Ustedes podrán comprobar amigos lectores la capacidad imaginativa de este "llipinsho" del Chory que quiso hacer creer a los presentes que el bagre estaba "encantao" y que al salir del agua se había convertido en sapo; me imagino que habrá sido producto de los cuentos de hadas narrados por los profesores durante su época escolar; pero para variar, antes de soltar al sapo, el Chory zambulló una y otra vez a este animal al agua, para ver si se convertía nuevamente en bagre; ingenuidad supina de este palomilla de esquina.

Luego de haber pescado una cantidad regular, la familia de doña Esperanza, doña Rita, "josfina" y todos los que acudieron a la "colada", recogieron sus cosas, armaron su "quipe" y tomaron los caminos que les llevaría de retorno a sus casas.
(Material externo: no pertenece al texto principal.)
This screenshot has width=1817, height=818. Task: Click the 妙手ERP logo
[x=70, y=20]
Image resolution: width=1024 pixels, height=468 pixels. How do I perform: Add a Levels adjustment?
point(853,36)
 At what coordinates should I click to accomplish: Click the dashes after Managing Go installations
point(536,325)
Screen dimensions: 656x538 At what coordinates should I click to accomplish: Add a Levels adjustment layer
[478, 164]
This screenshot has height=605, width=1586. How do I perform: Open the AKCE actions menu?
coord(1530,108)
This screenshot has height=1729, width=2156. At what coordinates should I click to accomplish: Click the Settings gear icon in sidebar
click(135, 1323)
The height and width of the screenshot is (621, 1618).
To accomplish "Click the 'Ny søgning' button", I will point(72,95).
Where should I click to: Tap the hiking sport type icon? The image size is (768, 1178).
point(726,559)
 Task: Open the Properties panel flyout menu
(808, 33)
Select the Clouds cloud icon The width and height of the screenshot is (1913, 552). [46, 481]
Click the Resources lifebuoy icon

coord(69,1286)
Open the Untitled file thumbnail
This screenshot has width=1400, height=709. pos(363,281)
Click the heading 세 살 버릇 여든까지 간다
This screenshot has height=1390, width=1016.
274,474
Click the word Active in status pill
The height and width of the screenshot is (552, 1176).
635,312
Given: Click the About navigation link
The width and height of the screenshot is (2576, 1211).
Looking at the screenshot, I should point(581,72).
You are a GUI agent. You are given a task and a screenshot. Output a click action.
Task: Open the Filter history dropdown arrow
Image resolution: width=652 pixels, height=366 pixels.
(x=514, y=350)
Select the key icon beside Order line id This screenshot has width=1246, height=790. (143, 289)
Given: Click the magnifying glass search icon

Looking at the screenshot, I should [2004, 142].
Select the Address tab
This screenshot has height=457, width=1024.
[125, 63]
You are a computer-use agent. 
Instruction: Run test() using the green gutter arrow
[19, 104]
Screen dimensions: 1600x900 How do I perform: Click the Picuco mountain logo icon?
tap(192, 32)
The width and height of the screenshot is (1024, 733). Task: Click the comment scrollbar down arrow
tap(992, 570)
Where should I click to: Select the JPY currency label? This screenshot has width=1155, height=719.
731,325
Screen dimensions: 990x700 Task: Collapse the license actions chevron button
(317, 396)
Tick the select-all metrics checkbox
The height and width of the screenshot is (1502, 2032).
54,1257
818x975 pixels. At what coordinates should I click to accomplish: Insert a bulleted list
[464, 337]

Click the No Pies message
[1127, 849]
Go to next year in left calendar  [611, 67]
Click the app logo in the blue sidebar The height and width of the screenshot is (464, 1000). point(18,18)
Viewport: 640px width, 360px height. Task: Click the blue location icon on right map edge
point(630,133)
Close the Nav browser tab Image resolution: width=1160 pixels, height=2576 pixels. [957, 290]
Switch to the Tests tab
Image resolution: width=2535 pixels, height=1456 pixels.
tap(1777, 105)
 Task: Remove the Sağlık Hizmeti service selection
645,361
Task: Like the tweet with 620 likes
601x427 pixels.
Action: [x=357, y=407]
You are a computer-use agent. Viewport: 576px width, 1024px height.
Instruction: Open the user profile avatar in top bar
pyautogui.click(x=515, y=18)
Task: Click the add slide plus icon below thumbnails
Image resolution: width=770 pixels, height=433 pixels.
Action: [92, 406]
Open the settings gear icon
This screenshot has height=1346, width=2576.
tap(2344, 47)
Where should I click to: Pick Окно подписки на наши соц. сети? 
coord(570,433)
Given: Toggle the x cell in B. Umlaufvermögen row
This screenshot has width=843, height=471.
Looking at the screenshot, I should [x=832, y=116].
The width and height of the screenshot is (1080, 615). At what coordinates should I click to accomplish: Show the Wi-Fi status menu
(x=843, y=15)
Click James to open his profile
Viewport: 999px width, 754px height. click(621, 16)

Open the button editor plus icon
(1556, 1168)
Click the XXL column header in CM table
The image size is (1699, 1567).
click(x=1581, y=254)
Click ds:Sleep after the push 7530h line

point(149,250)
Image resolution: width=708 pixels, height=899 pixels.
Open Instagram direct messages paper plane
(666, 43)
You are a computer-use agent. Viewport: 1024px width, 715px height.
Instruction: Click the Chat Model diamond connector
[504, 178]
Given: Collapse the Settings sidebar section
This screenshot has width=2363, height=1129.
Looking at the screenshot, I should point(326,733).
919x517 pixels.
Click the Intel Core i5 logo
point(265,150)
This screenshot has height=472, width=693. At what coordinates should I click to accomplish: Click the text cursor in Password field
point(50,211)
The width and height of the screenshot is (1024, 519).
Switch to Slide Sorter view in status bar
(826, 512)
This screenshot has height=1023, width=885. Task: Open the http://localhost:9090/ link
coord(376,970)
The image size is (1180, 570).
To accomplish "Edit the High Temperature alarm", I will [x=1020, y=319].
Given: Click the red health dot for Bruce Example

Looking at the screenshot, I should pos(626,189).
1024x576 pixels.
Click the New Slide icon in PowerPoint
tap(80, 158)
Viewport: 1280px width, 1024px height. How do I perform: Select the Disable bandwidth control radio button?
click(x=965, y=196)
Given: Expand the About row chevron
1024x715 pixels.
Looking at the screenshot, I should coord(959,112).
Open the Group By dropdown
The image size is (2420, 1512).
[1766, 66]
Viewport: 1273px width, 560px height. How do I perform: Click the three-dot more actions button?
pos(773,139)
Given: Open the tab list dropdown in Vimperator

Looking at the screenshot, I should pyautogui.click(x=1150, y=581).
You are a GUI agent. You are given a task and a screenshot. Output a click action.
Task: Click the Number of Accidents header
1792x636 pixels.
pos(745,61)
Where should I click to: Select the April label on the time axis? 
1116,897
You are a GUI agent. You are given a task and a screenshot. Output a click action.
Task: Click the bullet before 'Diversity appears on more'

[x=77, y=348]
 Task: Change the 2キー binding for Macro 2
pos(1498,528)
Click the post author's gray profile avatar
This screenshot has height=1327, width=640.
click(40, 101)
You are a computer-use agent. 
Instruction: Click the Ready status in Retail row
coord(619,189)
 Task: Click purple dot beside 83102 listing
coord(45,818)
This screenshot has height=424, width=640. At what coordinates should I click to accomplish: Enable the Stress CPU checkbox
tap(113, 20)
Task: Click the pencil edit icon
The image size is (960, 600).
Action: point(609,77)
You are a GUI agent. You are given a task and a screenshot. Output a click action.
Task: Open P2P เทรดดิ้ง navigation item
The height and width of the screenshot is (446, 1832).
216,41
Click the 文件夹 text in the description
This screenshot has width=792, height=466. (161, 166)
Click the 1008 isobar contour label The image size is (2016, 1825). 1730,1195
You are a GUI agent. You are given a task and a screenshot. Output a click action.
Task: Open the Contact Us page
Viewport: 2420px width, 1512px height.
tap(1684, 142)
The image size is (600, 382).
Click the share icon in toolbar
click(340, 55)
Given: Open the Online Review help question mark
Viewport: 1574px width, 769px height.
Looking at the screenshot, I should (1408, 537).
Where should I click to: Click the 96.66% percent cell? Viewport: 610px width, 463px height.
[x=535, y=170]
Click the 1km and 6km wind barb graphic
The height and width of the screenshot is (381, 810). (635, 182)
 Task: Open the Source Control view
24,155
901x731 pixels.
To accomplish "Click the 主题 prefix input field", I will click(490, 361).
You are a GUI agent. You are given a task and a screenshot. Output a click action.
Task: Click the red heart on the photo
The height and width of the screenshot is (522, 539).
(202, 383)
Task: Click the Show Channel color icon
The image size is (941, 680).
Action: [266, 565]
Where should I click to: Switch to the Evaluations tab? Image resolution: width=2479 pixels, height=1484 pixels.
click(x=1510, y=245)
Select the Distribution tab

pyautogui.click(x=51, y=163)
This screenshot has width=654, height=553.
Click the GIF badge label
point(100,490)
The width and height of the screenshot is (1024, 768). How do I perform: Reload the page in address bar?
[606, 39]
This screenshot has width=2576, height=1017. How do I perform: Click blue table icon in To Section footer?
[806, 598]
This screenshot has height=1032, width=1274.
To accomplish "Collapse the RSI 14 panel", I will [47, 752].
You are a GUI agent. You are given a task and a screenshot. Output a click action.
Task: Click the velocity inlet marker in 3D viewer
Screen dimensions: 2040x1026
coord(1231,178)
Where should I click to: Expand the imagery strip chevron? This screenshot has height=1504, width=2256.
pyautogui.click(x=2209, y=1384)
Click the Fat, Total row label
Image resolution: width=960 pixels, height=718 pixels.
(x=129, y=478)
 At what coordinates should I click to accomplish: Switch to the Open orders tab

Una vez llegado a casa, doña Esperanza dejo su "quipe y saco la "cacerolita" para "despepitar" (desbuchar, desvicerar) todo lo que habían pescado ese día; luego los bagres más grandes se escogerían para hacer un caldo o secarlo y los más pequeños serían utilizados para hacer el "tortillao"; de rato en rato miraban al Chory y al acordarse de su sapo-bagre ponían a reírse y a burlarse de éste; pero como el "taitito amito" es grande, esa tarde el bagre más grande fue para él, el cual luego de "salarlo" un poquito lo soaso en la braza y saboreo esta exquisitez "llushpiendo" hasta el último huesito, con decirle que ni los "bigotes" del bagre se salvaron.

Para finalizar, es oportuno agregar que la "colada" se organizaba entre familias y de esta faena solo participaban las mujeres, era muy raro ver que los esposos o varones de la familia participen de esta tradición mendocina.